MATERIALS AND METHODS. In a retrospective review, 80 patients who had undergone CT for determination of the CACS were compiled in four subsets (20 scans each) according to CACS: 0, subset A; > 0 to > 100, subset B; > 100 to < 400, subset C; and > 400, subset D. Each scan was compressed using eight compression ratios (CRs). We measured the CACS on all 720 CT scans (80 original and 640 compressed scans). For each compressed scan, the variability in CACS was evaluated by comparing with the CACS of the corresponding original CT scan.

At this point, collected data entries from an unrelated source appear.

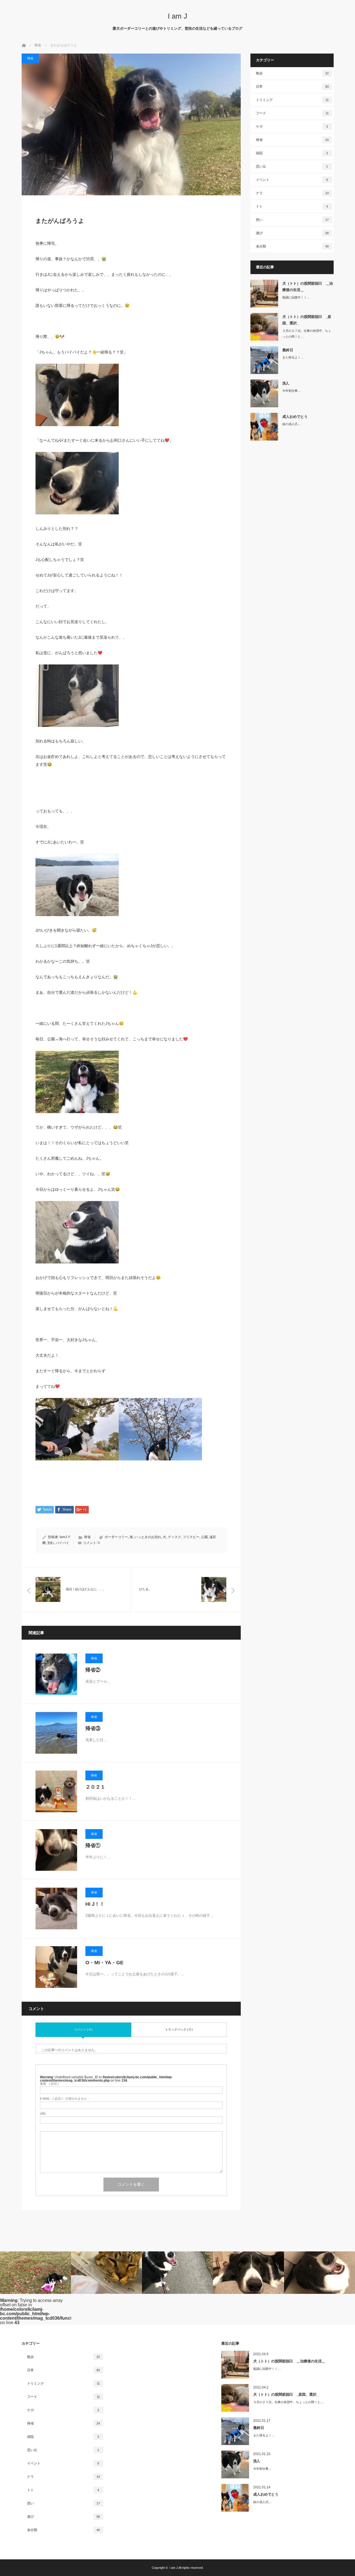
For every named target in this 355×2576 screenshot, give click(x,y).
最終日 (287, 350)
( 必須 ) (49, 2083)
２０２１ (95, 1787)
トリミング (292, 100)
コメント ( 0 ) (83, 2029)
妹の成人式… (291, 424)
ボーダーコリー (116, 1537)
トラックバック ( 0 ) (179, 2029)
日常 (292, 87)
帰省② (92, 1670)
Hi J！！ (95, 1904)
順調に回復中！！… (296, 297)
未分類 (292, 246)
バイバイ (62, 1543)
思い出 (292, 166)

RESULTS. For each subset and each CR, we determined whether the upper limit of the onesided 95% CI of the variability in CACS exceeded 5%. The variability in CACS tended to increase as the CR increased and tended to decrease in the order of increasing CACSs at each CR (i.e., subset B > subset C > subset D). With 5% as the limit of variability, acceptable compression CRs were between 20:1 and 25:1 for subset B; between 40:1 and 60:1 for subset C; and > 100:1 for subset D.
CONCLUSION. A level of 20:1 could be a potentially acceptable threshold for JPEG2000 compression of CT images used for measuring CACS, with 5% of the variability in CACS as the acceptable limit of variability.